Date:  Tue, 01 Apr 2003 15:13:55 +0000
From:  Karita Laisi <karita.laisi at helsinki.fi>
Subject:  Language and Literacy Teaching for Indigenous Education

Norbert Francis and Jon Reyhner (2002) Language and Literacy Teaching
for Indigenous Education: A Bilingual Approach, Multilingual Matters,
Bilingual Education and Bilingualism 37.

Announced at http://linguistlist.org/issues/13/13-1285.html


Karita Laisi, University of Helsinki

The book is divided in two main parts:
1) A survey of Indigenous Languages in Education in the Americas;
2) Curriculum and Materials, Classroom Strategies.
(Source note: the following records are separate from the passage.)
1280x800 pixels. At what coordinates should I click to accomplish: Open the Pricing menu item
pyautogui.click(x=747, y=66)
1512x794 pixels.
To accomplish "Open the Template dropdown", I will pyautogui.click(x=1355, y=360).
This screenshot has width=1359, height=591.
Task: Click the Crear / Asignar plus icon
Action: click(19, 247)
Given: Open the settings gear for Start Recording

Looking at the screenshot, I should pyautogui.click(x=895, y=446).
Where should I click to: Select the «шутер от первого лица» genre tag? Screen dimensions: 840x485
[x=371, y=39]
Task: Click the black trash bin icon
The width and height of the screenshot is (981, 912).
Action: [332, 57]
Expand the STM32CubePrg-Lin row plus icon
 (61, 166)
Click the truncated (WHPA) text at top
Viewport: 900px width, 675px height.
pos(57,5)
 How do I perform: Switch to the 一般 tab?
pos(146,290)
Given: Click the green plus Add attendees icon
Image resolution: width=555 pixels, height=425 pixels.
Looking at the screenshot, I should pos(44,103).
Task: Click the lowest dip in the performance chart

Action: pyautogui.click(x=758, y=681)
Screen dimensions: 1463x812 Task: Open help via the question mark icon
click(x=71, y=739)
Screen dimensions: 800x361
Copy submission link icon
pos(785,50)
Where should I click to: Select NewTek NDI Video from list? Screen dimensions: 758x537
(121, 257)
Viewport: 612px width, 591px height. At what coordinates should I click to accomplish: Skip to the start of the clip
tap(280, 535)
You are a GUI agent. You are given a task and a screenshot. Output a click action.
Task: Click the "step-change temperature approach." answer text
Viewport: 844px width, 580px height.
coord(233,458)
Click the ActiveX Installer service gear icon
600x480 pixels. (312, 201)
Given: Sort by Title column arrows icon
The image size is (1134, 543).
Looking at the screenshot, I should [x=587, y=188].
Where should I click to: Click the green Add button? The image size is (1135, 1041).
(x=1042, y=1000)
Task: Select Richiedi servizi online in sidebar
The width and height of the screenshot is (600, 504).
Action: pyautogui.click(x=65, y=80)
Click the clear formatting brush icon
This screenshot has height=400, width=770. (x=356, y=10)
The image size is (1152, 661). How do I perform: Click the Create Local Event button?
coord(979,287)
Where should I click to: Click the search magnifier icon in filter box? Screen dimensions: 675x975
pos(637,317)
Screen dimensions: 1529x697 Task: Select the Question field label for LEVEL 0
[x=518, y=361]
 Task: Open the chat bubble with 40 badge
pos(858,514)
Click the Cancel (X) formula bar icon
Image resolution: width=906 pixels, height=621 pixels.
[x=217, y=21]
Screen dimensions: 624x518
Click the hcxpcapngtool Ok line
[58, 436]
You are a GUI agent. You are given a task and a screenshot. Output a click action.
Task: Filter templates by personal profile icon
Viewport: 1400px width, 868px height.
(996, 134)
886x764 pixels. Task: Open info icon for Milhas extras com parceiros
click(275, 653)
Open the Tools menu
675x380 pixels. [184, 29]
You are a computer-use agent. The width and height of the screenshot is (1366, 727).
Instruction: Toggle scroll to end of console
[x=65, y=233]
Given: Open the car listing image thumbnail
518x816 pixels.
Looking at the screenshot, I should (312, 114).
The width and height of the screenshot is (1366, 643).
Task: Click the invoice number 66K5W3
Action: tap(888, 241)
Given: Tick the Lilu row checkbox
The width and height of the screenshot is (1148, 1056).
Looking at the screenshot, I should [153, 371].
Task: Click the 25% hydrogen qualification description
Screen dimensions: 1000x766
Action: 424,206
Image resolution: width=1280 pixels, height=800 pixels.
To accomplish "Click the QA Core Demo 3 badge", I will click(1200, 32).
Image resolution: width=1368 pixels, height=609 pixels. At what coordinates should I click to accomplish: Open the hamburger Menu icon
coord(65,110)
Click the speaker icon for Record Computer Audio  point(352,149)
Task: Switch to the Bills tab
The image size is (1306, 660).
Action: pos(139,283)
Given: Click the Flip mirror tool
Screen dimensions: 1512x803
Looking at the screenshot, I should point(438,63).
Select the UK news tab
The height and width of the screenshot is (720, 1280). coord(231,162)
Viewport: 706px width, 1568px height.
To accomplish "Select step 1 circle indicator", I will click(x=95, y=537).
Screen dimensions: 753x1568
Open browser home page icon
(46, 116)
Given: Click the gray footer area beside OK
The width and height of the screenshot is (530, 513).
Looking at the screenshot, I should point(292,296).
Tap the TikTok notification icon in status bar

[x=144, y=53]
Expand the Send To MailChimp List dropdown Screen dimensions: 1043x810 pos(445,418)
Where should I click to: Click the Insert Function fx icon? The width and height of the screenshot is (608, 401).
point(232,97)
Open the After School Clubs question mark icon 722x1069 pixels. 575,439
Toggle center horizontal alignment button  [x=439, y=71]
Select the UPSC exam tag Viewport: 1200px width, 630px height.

The first part is divided in three main chapters:
1) Prospects for Learning and Teaching Indigenous Languages;
2) State of the Languages and Language Policy;
3) Language Planning: The role of the School and Indigenous Language
   Literacy.

The second part has four main chapters:
4) Promoting Additive Bilingual Development;
5) The Bilingual Classroom;
6) Biliteracy: Teaching Reading and Writing in the Indigenous Language;
7) Language Assessment.

Chapter 8 is a short conclusion entitled A Teaching Model for
Realizing the Potential of Additive Bilingualism. Chapter 9 assembles
resources for schools and communities and gives a glossary, notes and
appendices.

In the first chapter the writers introduce roughly the location and
situation of the indigenous languages in Latin America. Still today
the education sector recognizes varying methods and approaches to the
indigenous language literacy and teaching. Common feature is that as
for some indigenous children the education is available but does not
correspond to the necessities or realities of the learners, many
indigenous children still remain outside the formal school system.
Within the indigenous speech community itself two categories of
language learners are found (p.10):
1) children who acquired the Indian language (IL) at home, who are
either monolingual or dominant in the language and who will be
learning the national language (NL) in school as a second language.
2) Children who are dominant or monolingual in the national language
or who are bilingual.
The second group of children seems to be greater in most indigenous
communities, as the monolingual IL speakers at this age group has
become smaller. Third group of indigenous language learners would be
outside the IL community: non-Indian children or indigenous children
from other IL communities that have need for more effective
interethnic communication. The authors emphasize the view that
bilingualism should and could be understood and used as a resource for
schools and children. Language revitalization program could therefore
be introduced for enrichment purposes. The role of the school in the
language revitalization and preservation is discussed and the domains
of language shift and language revitalization are presented.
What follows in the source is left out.